Agonía sin esperanza

Agonía sin esperanza

La enfermedad y la salud, lo mismo que la tristeza y la alegría, son puertas por las que entran y salen hombres y mujeres de todas las edades. Entrar y salir por ellas es una experiencia que nos enriquece emocionalmente. La vida entera de los individuos es un perpetuo tránsito entre la desilusión y la esperanza. Sin embargo, en nuestro tiempo esa pendulación inexorable es más frecuente y violenta que nunca. Las alzas y bajas –sociales, económicas, políticas– arrollan los habitantes de las ciudades de medio mundo. Crisis monetarias, trastornos sociales, guerras intestinas, llenan de angustiosas noticias los periódicos. Confusión e incertidumbre son notaciones universales.

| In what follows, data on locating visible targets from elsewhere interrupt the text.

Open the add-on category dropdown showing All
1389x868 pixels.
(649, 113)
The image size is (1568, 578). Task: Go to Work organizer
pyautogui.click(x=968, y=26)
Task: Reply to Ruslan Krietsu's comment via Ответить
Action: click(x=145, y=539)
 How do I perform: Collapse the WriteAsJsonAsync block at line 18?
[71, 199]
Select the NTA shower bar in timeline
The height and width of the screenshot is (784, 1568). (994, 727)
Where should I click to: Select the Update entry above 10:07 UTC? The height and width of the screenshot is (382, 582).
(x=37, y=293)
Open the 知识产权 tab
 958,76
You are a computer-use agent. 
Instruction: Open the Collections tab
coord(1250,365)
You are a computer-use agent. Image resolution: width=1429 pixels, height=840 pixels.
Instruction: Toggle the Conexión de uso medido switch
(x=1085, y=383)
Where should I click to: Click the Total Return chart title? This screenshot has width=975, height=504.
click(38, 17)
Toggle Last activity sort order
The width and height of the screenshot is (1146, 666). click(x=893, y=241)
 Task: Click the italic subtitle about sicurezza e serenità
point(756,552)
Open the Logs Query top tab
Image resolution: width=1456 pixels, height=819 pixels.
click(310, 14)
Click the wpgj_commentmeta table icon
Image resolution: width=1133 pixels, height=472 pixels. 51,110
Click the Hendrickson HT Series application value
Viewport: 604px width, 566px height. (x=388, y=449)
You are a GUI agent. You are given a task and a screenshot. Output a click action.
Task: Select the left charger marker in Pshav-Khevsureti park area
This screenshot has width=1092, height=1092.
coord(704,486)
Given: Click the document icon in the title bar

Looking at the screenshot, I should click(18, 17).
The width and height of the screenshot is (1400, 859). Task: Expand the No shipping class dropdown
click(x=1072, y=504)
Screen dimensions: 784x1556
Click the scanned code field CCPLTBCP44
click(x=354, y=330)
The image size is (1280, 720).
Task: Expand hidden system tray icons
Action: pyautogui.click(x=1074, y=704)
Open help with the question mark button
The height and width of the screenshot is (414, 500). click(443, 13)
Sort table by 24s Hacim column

La vida urbana, asiento tradicional de los adelantos técnicos, de los inventos de la ciencia aplicada, de la innovación artística, es también ámbito del crimen organizado, teatro de los grandes fraudes financieros. La policía, los tribunales, los partidos políticos, han fracasado estrepitosamente en la tarea de dar esperanzas a los ciudadanos. No hay ideología que resista el continuo abuso de dirigentes políticos malversadores de fondos públicos y privados. Los hombres de hoy ya no escuchan las prédicas de líderes y publicistas. Desconfían de hermosas palabras que se vuelven humo y paja al día siguiente de ser pronunciadas. El descreimiento y la desilusión paralizan cualquier iniciativa para corregir problemas colectivos.

Las personas mayores carecen de energía para enfrentar problemas gigantescos como son los de hoy; su principal preocupación es el mantenimiento de pensiones y jubilaciones con “algún poder adquisitivo”, que la seguridad social no reduzca los servicios médicos a los enfermos crónicos. Muchos jóvenes de las ciudades se dedican a “disfrutar de sus vidas”, buscan rápido enriquecimiento en profesiones de servicio. Otros terminan estragados por el consumo de drogas. Jóvenes y viejos no se “dejan llevar” por discursos políticos.

Las puertas de la desilusión y de la esperanza ya no son las puertas de vaivén del pasado; ahora operan como los puentes levadizos; nos impiden el paso imperativamente. El asfalto y el cemento de las ciudades reclaman nuevos “poemas elegíacos” y visiones teóricas. No es que “la bañista de la Coca-cola” sustituya a la “La maja desnuda”; ni que las palomas huelan a gasolina, como en los versos de Bernardo Clariana.